DGN: Emergent Behaviors spawned from - Re: [MUD-Dev]SOC:Willcompany sanctioned cheating hurt theMMOcommunity?

John Buehler johnbue at msn.com
Tue Jun 7 16:35:20 CEST 2005


Michael Sellers writes:
> Paul McInnes wrote:

>> The more complex implementation is interesting to players to the
>> extent that they can interact with the simulated system in a
>> meaningful way. I can imagine a variety of different ways that
>> players could "see" the simulated aspects of the band dynamic in
>> action, ranging from automatically generated news items when the
>> leadership changes hands to magic spells that allow the position
>> of leaders to be tracked.
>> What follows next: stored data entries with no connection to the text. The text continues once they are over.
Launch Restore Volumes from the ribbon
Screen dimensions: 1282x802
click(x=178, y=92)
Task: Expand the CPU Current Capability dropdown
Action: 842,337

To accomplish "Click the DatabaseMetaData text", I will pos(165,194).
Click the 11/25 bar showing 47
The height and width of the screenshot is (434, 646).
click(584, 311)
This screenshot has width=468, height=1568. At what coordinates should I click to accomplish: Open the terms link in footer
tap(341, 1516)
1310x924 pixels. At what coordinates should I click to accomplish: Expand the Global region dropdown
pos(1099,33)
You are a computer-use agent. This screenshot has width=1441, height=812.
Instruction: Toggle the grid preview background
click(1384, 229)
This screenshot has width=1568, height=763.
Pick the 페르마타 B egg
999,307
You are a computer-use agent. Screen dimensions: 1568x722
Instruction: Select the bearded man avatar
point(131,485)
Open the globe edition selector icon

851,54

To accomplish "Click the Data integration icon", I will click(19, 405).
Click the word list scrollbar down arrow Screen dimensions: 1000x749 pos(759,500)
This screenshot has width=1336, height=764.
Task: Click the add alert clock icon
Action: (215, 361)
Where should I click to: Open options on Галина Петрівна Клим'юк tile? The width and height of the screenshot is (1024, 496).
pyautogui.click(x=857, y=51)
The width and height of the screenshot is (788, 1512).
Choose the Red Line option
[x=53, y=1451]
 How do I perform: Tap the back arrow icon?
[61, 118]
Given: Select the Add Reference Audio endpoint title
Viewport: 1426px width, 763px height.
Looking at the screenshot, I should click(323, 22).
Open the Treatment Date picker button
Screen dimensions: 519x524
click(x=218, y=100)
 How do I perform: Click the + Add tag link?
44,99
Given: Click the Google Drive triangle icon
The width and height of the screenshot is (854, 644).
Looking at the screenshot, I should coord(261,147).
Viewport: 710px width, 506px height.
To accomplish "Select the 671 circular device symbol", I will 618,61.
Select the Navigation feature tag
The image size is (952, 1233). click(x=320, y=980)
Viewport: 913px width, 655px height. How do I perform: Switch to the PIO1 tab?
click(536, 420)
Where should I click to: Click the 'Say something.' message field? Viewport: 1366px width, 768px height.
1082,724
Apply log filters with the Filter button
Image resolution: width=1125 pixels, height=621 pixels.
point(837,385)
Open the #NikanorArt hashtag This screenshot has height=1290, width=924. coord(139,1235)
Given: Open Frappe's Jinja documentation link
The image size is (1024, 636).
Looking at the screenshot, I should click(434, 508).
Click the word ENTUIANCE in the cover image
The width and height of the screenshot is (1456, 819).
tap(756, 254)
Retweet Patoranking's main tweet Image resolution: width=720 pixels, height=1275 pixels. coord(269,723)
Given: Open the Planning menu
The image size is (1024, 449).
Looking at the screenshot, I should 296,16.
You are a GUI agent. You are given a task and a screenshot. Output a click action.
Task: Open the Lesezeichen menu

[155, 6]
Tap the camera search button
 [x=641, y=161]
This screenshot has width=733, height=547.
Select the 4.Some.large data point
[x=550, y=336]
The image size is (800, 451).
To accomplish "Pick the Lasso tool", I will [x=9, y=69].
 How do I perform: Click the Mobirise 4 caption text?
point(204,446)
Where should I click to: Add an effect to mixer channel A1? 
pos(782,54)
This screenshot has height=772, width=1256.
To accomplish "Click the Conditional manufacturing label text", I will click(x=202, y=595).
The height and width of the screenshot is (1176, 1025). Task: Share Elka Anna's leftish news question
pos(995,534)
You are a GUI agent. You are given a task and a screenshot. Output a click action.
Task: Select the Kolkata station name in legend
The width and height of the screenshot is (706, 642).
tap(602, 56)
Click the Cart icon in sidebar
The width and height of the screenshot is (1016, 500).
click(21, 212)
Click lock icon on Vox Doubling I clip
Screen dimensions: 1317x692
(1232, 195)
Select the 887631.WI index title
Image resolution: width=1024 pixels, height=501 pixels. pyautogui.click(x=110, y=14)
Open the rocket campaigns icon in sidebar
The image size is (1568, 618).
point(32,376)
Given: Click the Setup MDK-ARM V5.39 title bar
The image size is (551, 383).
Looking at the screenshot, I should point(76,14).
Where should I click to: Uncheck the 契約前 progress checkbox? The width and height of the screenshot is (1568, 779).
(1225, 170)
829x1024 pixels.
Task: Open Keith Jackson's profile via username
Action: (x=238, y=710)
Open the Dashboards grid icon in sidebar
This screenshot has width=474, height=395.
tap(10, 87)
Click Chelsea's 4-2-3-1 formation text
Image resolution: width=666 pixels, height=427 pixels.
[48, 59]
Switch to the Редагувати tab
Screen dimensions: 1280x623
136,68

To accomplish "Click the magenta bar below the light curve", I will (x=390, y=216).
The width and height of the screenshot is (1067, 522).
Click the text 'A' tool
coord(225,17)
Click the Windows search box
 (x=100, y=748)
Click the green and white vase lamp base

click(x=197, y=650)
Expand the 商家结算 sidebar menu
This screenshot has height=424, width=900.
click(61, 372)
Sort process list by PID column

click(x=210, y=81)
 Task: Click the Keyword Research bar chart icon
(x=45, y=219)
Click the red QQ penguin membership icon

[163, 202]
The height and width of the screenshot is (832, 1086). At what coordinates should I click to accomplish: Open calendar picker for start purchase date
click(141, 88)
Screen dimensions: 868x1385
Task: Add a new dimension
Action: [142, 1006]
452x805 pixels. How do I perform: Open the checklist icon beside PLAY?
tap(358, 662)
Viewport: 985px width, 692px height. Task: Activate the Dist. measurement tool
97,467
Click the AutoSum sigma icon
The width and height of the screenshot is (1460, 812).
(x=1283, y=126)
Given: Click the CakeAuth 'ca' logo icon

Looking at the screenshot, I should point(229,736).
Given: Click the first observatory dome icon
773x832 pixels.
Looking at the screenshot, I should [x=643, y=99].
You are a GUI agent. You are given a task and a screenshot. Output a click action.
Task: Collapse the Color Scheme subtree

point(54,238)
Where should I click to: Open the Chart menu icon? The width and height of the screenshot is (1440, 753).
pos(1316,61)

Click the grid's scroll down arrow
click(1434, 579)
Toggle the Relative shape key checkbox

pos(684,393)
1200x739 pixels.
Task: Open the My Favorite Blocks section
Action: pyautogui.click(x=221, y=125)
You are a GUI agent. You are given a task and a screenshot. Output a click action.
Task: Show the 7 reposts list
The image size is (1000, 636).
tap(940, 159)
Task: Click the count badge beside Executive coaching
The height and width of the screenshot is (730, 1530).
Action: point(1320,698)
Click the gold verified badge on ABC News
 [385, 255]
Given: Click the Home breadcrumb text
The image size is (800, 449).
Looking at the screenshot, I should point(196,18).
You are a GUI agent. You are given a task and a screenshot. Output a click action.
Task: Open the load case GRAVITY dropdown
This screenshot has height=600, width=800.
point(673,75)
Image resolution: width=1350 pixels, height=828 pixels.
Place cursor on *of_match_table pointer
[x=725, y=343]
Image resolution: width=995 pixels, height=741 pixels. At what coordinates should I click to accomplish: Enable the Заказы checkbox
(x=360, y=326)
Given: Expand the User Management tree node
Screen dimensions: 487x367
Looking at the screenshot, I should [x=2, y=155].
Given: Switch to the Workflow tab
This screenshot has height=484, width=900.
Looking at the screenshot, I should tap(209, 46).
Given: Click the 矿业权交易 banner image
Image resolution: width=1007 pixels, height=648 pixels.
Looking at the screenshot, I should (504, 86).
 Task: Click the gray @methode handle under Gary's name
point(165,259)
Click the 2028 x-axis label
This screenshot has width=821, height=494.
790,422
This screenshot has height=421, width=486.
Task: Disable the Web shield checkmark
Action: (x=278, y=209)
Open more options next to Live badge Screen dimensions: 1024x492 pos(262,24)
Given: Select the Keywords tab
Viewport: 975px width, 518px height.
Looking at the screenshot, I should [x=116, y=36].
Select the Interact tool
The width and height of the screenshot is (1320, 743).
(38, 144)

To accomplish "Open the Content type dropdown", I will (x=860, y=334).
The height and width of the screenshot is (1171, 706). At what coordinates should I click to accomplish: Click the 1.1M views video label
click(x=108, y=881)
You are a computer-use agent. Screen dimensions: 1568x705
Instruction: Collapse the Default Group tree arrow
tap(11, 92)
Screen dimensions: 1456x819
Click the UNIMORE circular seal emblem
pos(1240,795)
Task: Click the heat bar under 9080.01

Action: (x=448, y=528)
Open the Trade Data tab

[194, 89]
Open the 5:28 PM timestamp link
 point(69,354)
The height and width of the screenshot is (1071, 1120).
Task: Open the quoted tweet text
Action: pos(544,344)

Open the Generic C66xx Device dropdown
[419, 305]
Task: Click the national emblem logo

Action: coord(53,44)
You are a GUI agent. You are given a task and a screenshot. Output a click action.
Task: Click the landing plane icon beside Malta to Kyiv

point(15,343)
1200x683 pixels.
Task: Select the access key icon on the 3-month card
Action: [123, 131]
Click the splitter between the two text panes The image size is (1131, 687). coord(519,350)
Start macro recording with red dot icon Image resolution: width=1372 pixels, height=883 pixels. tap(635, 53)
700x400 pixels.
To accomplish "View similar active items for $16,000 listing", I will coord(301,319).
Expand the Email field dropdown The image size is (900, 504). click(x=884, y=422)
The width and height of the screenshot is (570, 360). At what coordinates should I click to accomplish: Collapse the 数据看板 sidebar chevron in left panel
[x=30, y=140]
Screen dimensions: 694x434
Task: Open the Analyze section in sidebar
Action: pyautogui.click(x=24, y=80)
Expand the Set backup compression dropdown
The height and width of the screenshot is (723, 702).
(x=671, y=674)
I had a very similar system in a game I
>> wrote many years ago, and it only became fun when I had debug
>> mode on and I could see all the background activity in response
>> to my character's actions.

> I think this is key, and the more meaningful the interactions the
> better.

> As an example, here's an idea from long ago that I've never
> implemented and which might work this way.  Suppose the landscape
> is dotted with randomly spawning fire sprites, little newbie- to
> mid-level creatures of flame that are easily killed and don't
> respawn when killed.  But the system keeps track of how many are
> killed.  When 666 (of course :) ) of them are killed, deep in a
> cavern an uber-boss balrog-like fire demon spawns.  He's fairly
> weak at first but gets stronger as more of the fire sprites are
> killed, but his loot and experience stay the same as when he was
> first spawned.  When the big boss is killed, the fire sprites
> rapidly re-spawn again.

> I'd bet that the players will eventually (and sooner than later)
> figure out the relationship between the lowly fire sprites and the
> uber-boss.  With luck, they might even organize fire sprite hunts
> amongst the lower-level players, and have parties standing ready
> to battle the big boss when he first spawns and is weakest.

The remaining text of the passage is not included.